● WHAT THIS TASK INVOLVES: Once you find the line with "The height and" in the listing below, please repeat it and every later line exactly, through the last one, without pictures.
************
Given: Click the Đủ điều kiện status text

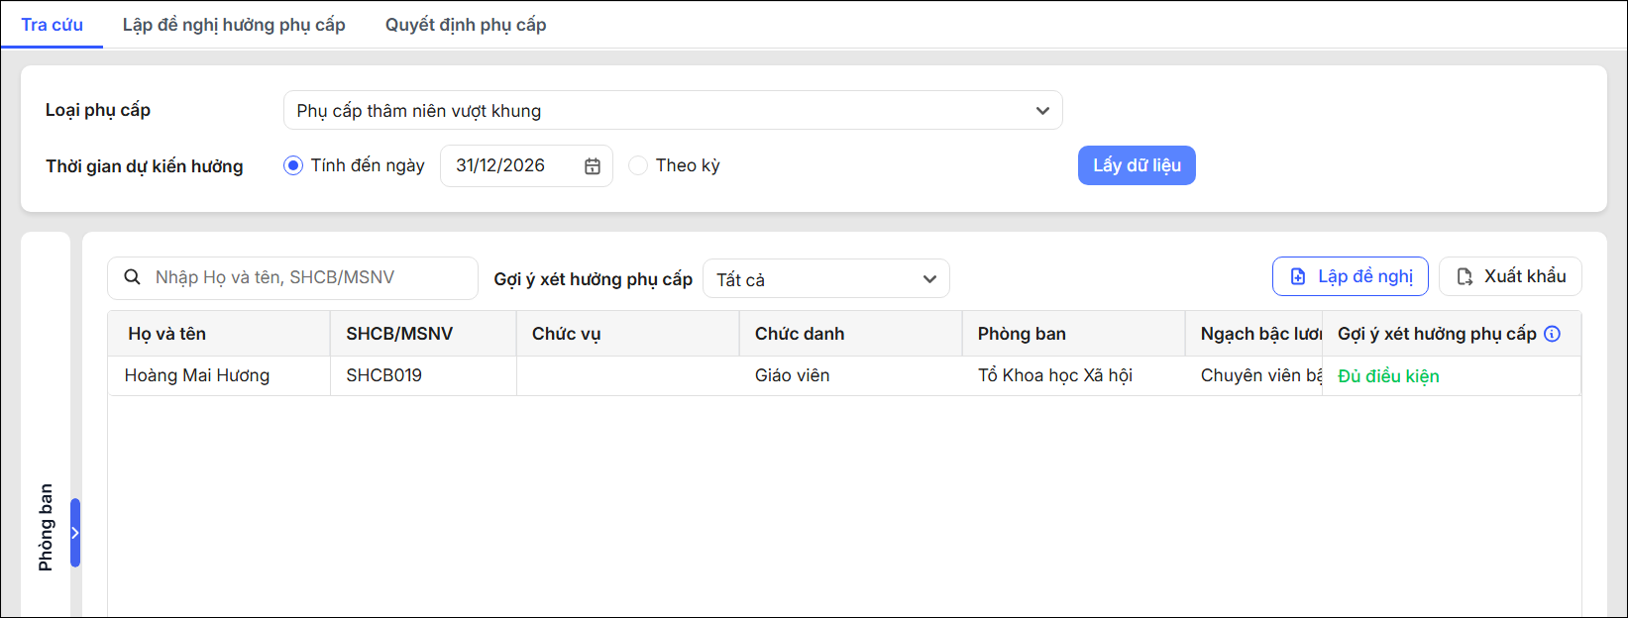Looking at the screenshot, I should 1388,376.
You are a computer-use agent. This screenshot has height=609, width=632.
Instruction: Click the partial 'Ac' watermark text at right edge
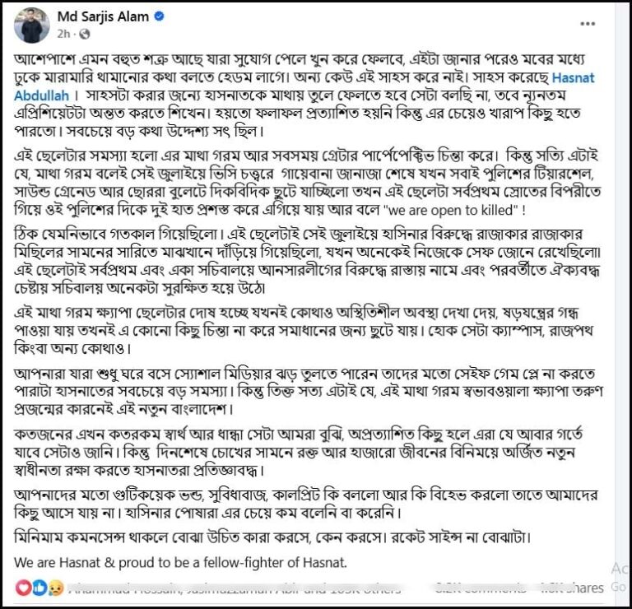(620, 569)
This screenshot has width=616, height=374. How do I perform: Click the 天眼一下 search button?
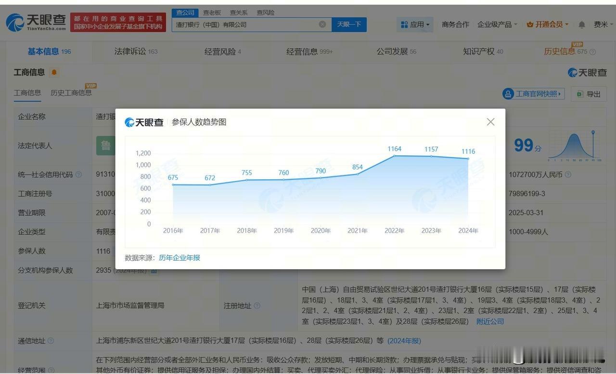[349, 25]
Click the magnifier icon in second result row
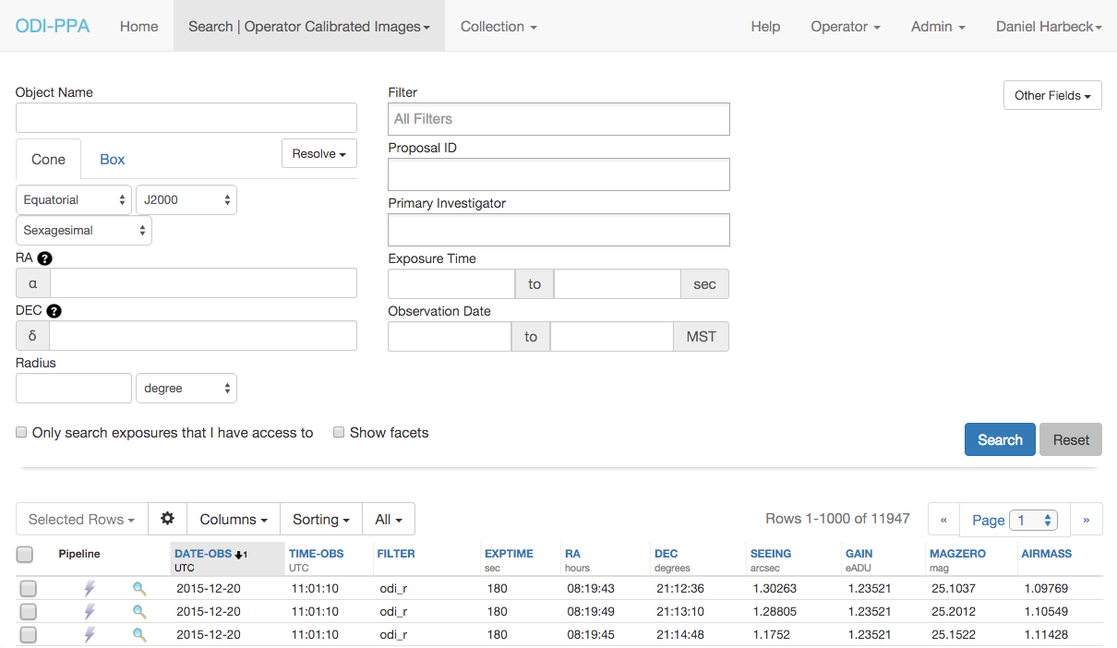The width and height of the screenshot is (1117, 648). [139, 611]
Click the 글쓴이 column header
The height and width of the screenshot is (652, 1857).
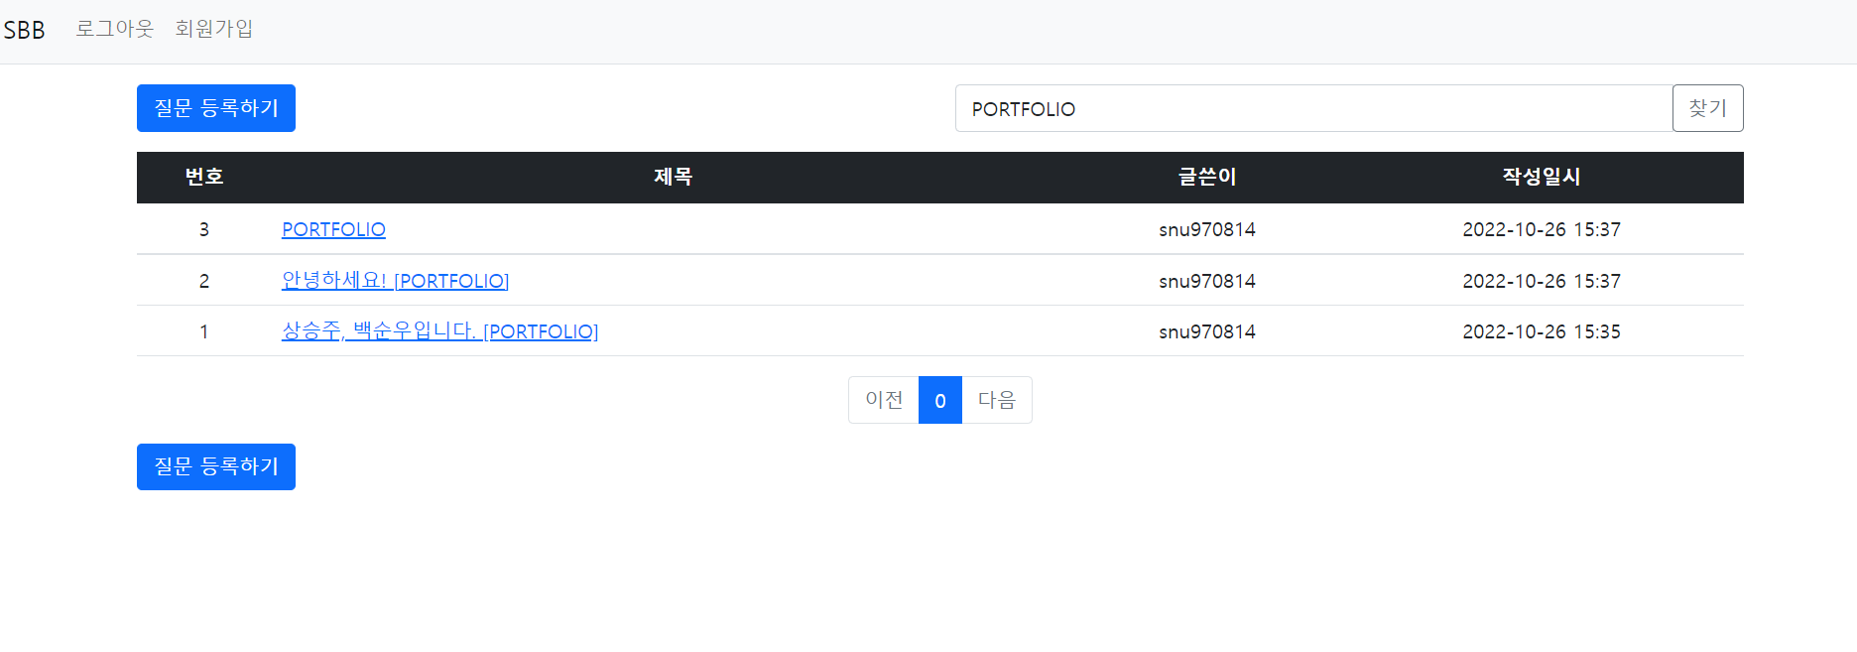tap(1206, 178)
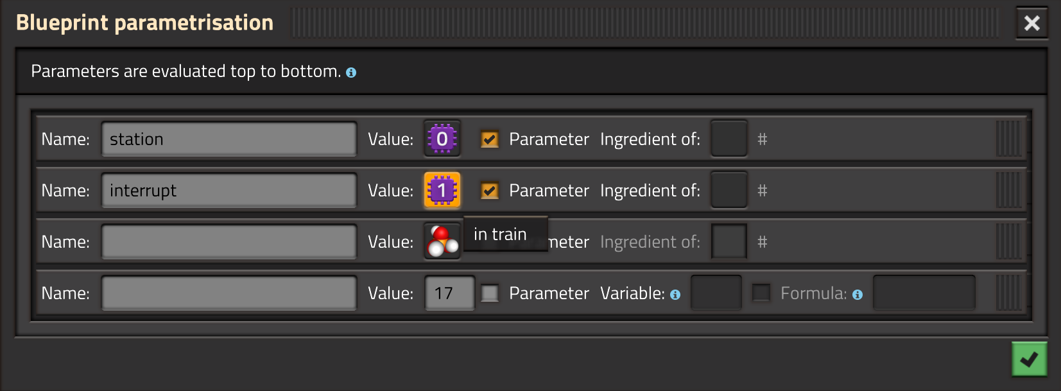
************
● EXERCISE RESPONSE:
The height and width of the screenshot is (652, 1857).
tap(1206, 178)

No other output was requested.